[Start of Attachment]

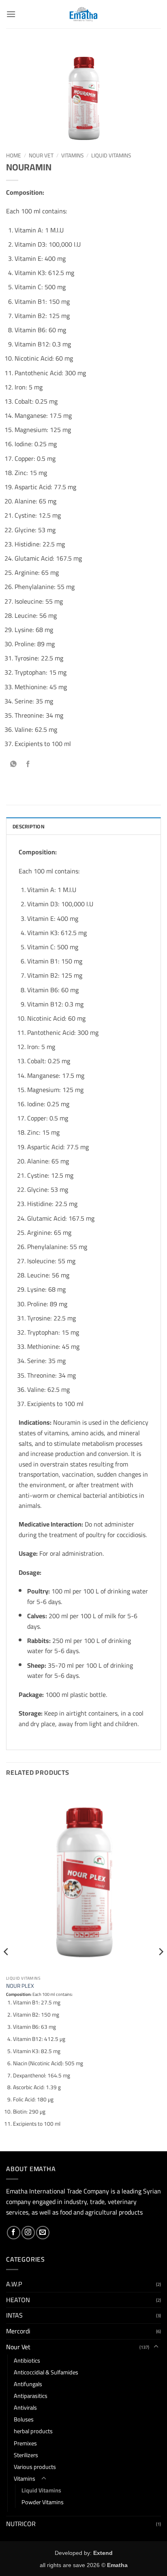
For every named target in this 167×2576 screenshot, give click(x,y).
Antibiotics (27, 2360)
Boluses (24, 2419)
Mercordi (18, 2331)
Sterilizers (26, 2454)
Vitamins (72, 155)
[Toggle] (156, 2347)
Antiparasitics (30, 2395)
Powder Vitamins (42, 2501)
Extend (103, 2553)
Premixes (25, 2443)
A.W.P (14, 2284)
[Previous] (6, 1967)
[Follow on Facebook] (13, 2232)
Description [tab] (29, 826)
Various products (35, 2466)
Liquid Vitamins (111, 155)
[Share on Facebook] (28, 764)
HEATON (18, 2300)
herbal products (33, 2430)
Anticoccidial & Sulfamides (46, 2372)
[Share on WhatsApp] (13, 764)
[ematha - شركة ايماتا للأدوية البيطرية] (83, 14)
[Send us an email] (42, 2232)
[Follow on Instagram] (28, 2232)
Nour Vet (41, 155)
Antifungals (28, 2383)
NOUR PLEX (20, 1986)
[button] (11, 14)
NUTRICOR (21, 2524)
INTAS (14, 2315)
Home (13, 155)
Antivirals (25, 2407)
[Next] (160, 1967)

[End of Attachment]

| Aim of the task |
Among the lines of the material, find those holding the word "Share" and return them.

| The completed task |
[Share on Facebook] (28, 764)
[Share on WhatsApp] (13, 764)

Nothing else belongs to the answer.